● **Aim**:
Rewrite the items below, changing "GUI agent" to "screen assistant" wherever it occurs and leaving everything else the same.

● **Exercise material**:
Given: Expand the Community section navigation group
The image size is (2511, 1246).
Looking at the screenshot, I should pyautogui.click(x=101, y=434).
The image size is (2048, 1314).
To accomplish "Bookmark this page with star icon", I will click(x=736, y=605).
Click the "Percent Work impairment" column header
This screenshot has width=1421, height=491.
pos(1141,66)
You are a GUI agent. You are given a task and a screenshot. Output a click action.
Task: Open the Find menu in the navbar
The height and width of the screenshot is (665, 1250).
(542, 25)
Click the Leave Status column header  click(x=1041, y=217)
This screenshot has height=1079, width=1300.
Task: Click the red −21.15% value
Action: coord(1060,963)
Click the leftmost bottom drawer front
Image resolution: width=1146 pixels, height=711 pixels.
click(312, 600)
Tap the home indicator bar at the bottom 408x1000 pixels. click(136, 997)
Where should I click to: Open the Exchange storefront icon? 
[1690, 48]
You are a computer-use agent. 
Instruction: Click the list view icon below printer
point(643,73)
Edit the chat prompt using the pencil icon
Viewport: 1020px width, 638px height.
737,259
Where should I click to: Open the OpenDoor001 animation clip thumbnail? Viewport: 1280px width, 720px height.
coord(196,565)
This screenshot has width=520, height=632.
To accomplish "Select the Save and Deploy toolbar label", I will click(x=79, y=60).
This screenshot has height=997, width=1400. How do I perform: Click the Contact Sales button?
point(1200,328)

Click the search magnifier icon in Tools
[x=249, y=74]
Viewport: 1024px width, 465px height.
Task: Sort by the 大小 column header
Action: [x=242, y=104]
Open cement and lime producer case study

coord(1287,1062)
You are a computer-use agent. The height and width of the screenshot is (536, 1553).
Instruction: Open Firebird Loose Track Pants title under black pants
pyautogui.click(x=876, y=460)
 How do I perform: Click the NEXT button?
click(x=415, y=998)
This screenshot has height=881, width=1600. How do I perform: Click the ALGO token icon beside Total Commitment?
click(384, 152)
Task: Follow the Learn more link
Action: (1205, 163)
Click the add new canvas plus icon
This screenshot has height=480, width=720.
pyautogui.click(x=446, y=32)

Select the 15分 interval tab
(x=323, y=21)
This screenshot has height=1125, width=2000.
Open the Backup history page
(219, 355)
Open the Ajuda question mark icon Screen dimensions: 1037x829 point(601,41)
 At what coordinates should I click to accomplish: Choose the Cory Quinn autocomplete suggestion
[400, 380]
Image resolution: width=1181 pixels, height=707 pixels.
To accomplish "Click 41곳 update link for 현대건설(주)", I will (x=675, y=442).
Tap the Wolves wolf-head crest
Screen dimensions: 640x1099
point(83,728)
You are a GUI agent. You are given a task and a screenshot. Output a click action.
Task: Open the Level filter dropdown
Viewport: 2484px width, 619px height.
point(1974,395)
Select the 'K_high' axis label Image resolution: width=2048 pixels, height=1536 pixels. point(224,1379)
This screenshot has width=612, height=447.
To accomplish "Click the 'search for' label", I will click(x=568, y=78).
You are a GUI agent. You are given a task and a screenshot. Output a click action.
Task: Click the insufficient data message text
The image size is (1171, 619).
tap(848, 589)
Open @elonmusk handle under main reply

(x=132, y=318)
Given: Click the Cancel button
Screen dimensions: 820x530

● **Expected output**:
Given: Expand the Community section navigation group
The image size is (2511, 1246).
Looking at the screenshot, I should pyautogui.click(x=101, y=434).
The image size is (2048, 1314).
To accomplish "Bookmark this page with star icon", I will click(x=736, y=605).
Click the "Percent Work impairment" column header
This screenshot has width=1421, height=491.
pos(1141,66)
You are a screen assistant. You are given a task and a screenshot. Output a click action.
Task: Open the Find menu in the navbar
The height and width of the screenshot is (665, 1250).
(542, 25)
Click the Leave Status column header  click(x=1041, y=217)
This screenshot has height=1079, width=1300.
Task: Click the red −21.15% value
Action: coord(1060,963)
Click the leftmost bottom drawer front
Image resolution: width=1146 pixels, height=711 pixels.
click(312, 600)
Tap the home indicator bar at the bottom 408x1000 pixels. click(136, 997)
Where should I click to: Open the Exchange storefront icon? 
[1690, 48]
You are a computer-use agent. 
Instruction: Click the list view icon below printer
point(643,73)
Edit the chat prompt using the pencil icon
Viewport: 1020px width, 638px height.
737,259
Where should I click to: Open the OpenDoor001 animation clip thumbnail? Viewport: 1280px width, 720px height.
coord(196,565)
This screenshot has width=520, height=632.
To accomplish "Select the Save and Deploy toolbar label", I will click(x=79, y=60).
This screenshot has height=997, width=1400. How do I perform: Click the Contact Sales button?
point(1200,328)

Click the search magnifier icon in Tools
[x=249, y=74]
Viewport: 1024px width, 465px height.
Task: Sort by the 大小 column header
Action: [x=242, y=104]
Open cement and lime producer case study

coord(1287,1062)
You are a computer-use agent. The height and width of the screenshot is (536, 1553).
Instruction: Open Firebird Loose Track Pants title under black pants
pyautogui.click(x=876, y=460)
 How do I perform: Click the NEXT button?
click(x=415, y=998)
This screenshot has height=881, width=1600. How do I perform: Click the ALGO token icon beside Total Commitment?
click(384, 152)
Task: Follow the Learn more link
Action: (1205, 163)
Click the add new canvas plus icon
This screenshot has height=480, width=720.
pyautogui.click(x=446, y=32)

Select the 15分 interval tab
(x=323, y=21)
This screenshot has height=1125, width=2000.
Open the Backup history page
(219, 355)
Open the Ajuda question mark icon Screen dimensions: 1037x829 point(601,41)
 At what coordinates should I click to accomplish: Choose the Cory Quinn autocomplete suggestion
[400, 380]
Image resolution: width=1181 pixels, height=707 pixels.
To accomplish "Click 41곳 update link for 현대건설(주)", I will (x=675, y=442).
Tap the Wolves wolf-head crest
Screen dimensions: 640x1099
point(83,728)
You are a screen assistant. You are given a task and a screenshot. Output a click action.
Task: Open the Level filter dropdown
Viewport: 2484px width, 619px height.
point(1974,395)
Select the 'K_high' axis label Image resolution: width=2048 pixels, height=1536 pixels. point(224,1379)
This screenshot has width=612, height=447.
To accomplish "Click the 'search for' label", I will click(x=568, y=78).
You are a screen assistant. You are given a task and a screenshot. Output a click action.
Task: Click the insufficient data message text
The image size is (1171, 619).
tap(848, 589)
Open @elonmusk handle under main reply

(x=132, y=318)
Given: Click the Cancel button
Screen dimensions: 820x530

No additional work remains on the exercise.